Thursday, July 30, 2020

 

Disaster and Disgrace

[Euripides,] Rhesus 756-761 (tr. David Kovacs):
Disaster has struck, and over and above disaster disgrace: that makes disaster twice as bad. To die gloriously, if die one must, though it is of course painful for him who dies, is a source of magnificence for the survivors and a glory to their houses. But we perished foolishly and ingloriously.

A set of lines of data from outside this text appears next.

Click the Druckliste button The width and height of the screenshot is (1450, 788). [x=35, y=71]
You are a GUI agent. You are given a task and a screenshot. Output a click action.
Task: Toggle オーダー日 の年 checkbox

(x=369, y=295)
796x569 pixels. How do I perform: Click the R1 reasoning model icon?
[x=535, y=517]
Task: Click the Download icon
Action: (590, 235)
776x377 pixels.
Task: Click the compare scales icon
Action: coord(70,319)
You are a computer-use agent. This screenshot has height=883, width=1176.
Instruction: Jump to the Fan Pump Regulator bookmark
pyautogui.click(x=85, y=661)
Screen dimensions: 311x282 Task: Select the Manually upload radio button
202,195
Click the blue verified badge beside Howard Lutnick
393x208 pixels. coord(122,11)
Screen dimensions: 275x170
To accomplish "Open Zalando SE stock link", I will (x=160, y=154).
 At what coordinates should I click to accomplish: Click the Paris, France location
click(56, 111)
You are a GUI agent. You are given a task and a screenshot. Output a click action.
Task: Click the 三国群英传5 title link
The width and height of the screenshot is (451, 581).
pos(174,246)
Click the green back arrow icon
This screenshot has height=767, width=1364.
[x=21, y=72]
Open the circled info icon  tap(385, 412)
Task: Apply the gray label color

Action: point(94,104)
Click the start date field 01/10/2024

κακῶς πέπρακται κἀπὶ τοῖς κακοῖσι πρὸς
αἴσχιστα· καίτοι δὶς τόσον κακὸν τόδε·
θανεῖν γὰρ εὐκλεῶς μέν, εἰ θανεῖν χρεών,
λυπρὸν μὲν οἶμαι τῷ θανόντι—πῶς γὰρ οὔ;—
τοῖς ζῶσι δ᾿ ὄγκος καὶ δόμων εὐδοξία.        760
ἡμεῖς δ᾿ ἀβούλως κἀκλεῶς ὀλώλαμεν.
The same, tr. Richmond Lattimore:
There has been wickedness done here. More than wickedness:
shame too, which makes the evil double its own bulk.
To die with glory, if one has to die at all,
is still, I think, pain for the dier, surely so,
yet grandeur left for his survivors, honor for his house.
But death to us came senseless and inglorious.